Her ability to pivot between these extremes, often within the same scene, makes Karen and Jack’s developing relationship immensely powerful, especially during the centerpiece sequence leading up to when they consummate their attraction. After fearlessly – and again, effortlessly – gunning down a trio of trade-show shit trying to buy her a drink, Karen adopts with Jack exactly the kind of coltish naivety these would-be suitors hoped to exploit, briefly accomplishing a desperate hope their case has not been complicated by the reality of their situation. Lopez does it again after a sex scene that manages to be extremely sexy in its frozen modesty. It both feels too chaste for the tension she and Clooney have generated thus far, but also possesses an anachronistic side, appropriate to the film’s references to Three days of the Condor and other flag bearers from the 70s.

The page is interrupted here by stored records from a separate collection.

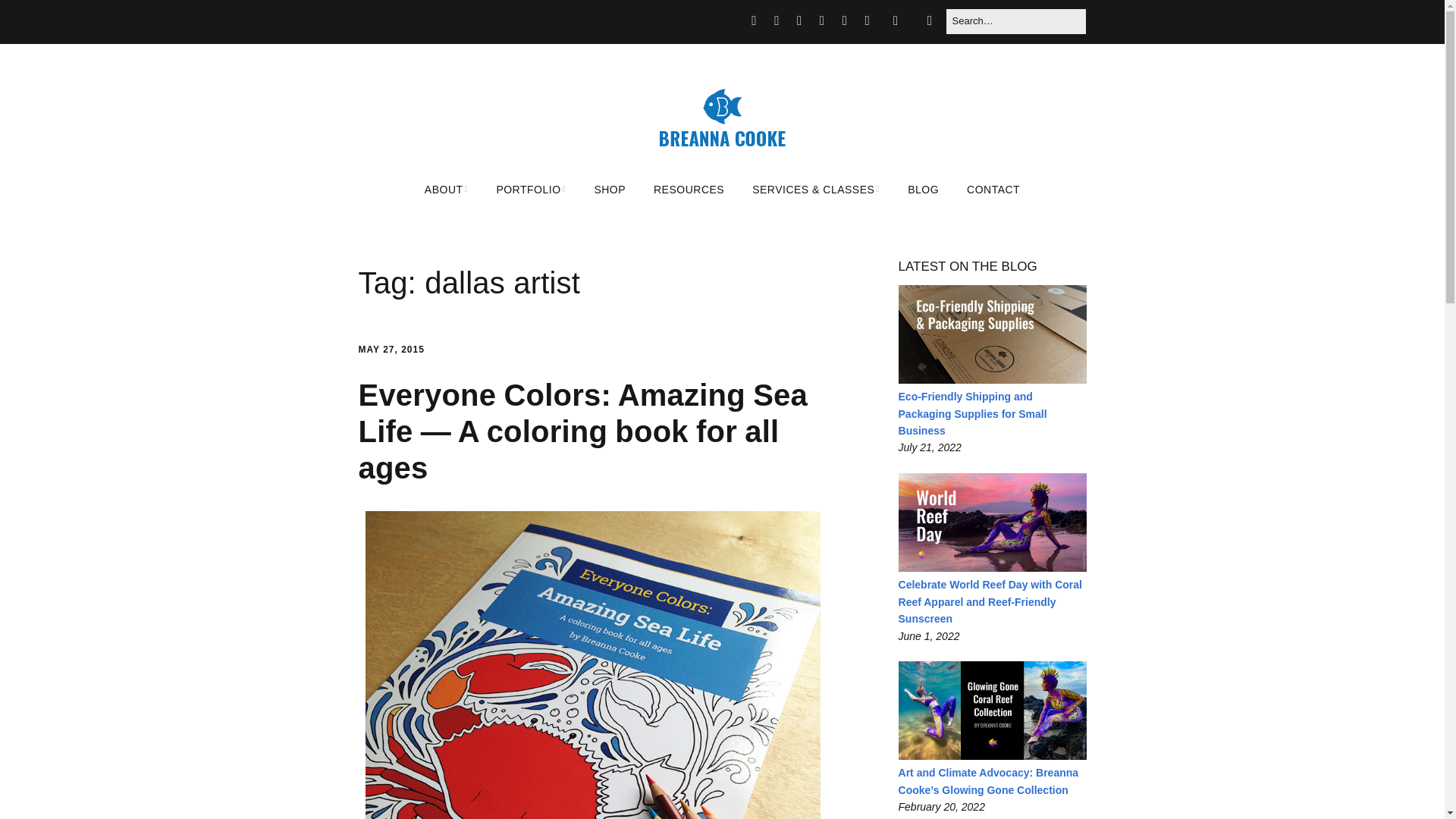
Search (29, 16)
ABOUT (446, 190)
BLOG (922, 190)
MAY 27, 2015 (390, 348)
Press Enter to submit your search (1015, 21)
PORTFOLIO (530, 190)
RESOURCES (689, 190)
SHOP (608, 190)
CONTACT (993, 190)
Given the description of an element on the screen output the (x, y) to click on. 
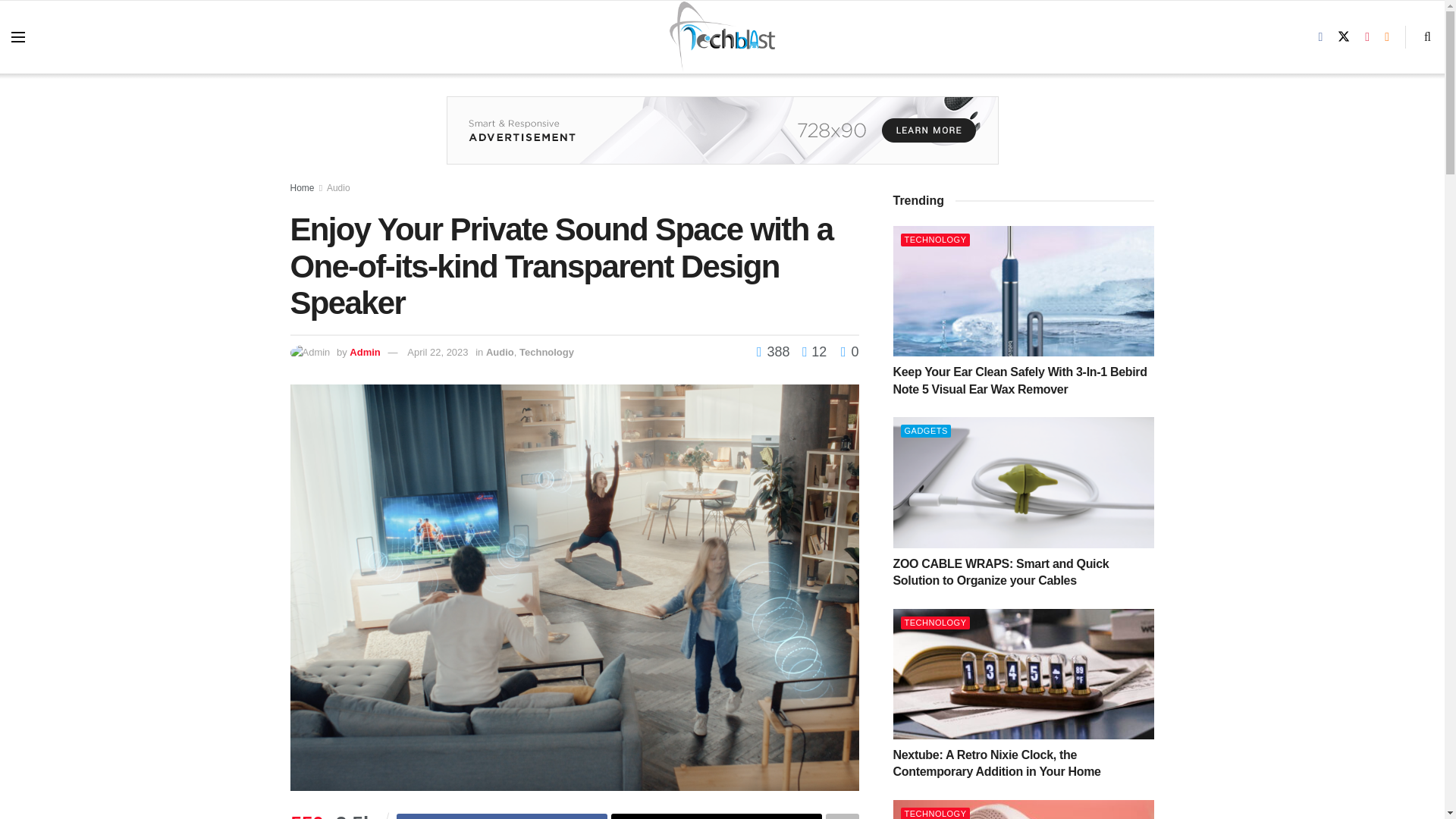
388 (775, 351)
Share on Facebook (501, 816)
0 (850, 351)
12 (810, 351)
Admin (364, 351)
Technology (546, 351)
Audio (499, 351)
Share on Twitter (716, 816)
April 22, 2023 (437, 351)
Audio (338, 187)
Home (301, 187)
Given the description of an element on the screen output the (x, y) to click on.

As Karen is forced to decide whether or not to shoot Jack during the robbery of Ripley’s house, you hear the desperation in her voice that she doesn’t want to make that choice, especially after compromising what the characters thought was her integrity in falling in love with him in the first place. Lopez is absolutely fascinating, and she makes you forget that the story seemed to belong to Clooney’s character at first, especially because she’s the one you see last in the movie, outwitting Jack, the cops who take him back to jail, and maybe even herself.
It’s just one role in a career spanning more than 30 years. But one could dig into a number of his other performances for similar highlights, whether or not they generated the same attention or acclaim. (angel eyesfor example, may not be a great movie, but she’s great in it as a very different police officer than in Out of sight.) And so the question that remains is whether Lopez really didn’t give herself to these other roles like she did for Hustlersto really hide no part of herself, or if she’s just so good that these qualities come out of her performances more than she realizes.
Jennifer Lopez certainly deserves more recognition than she sometimes gets, but when someone works as hard as she does for so long, sometimes it’s easier to see the hard work than the result, even for the person who spend it. However, with half time and the skillfully self-aware rom-com Marry me earlier this year, she continues to display examples of her diverse talent. Meanwhile, the awards season recognition she received for Hustlers specifically highlights how outstanding she was in the Scafaria project, but it is hoped that the powers that be – and herself – will more easily recognize in the future that being outstanding is not exceptional in the context of a career as accomplished as his.